We had been driving for a while when we suddenly came to a farm dotted with what appeared to be a thousand beautiful Christmas trees. They circled a tiny house which we assumed was the owner’s home. No one answered our several knocks at the farmhouse door, so we left.

As we headed back down that gravel lane, we spied a well-worn old pick-up truck parked beside a small cluster of Christmas trees. Near the truck was a little shanty. My friend parked his truck and we walked toward the dilapidated farm vehicle. As we drew near, we noticed a sign placed precariously on the windshield. It read: “Welcome! Make yourself at home. A saw is in the back of this pick-up. Go out and cute the tree of your choice. Leave your money on the truck seat. The door is open.”

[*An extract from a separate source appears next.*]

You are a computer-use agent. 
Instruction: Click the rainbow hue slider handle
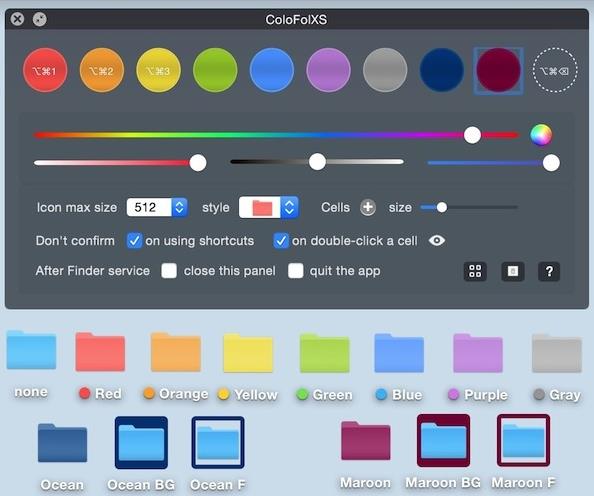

We quickly began inspecting the trees until we found the one that would be just right for the rectory, a beautiful little Christmas tree that we felt was far better than any we might have purchased at one of the stores in town. Once the tree was cut, my friend and I made our way back to the old truck. As I leaned inside to leave some money in payment for the tree, I was shocked at what I found. There on the front seat was strewn an odd assortment of cash, checks, and loose change. In the midst of it all was another sign. This one read: “Thanks! There is a pot of hot coffee in the shanty.”

My friend and I stood staring at each other, left speechless by what we had found. On this chilly Christmas Eve we were blessed with a very special Christmas discovery: the true meaning of Christmas — love, trust and peace — was alive and well.

After enjoying a cup of coffee, we loaded our tree and slowly made our way back to the rectory. To this day I have never met the owner of that farm or any member of his family. Whoever they are, even in their absence, they reminded us of how much the infant Jesus trusted us.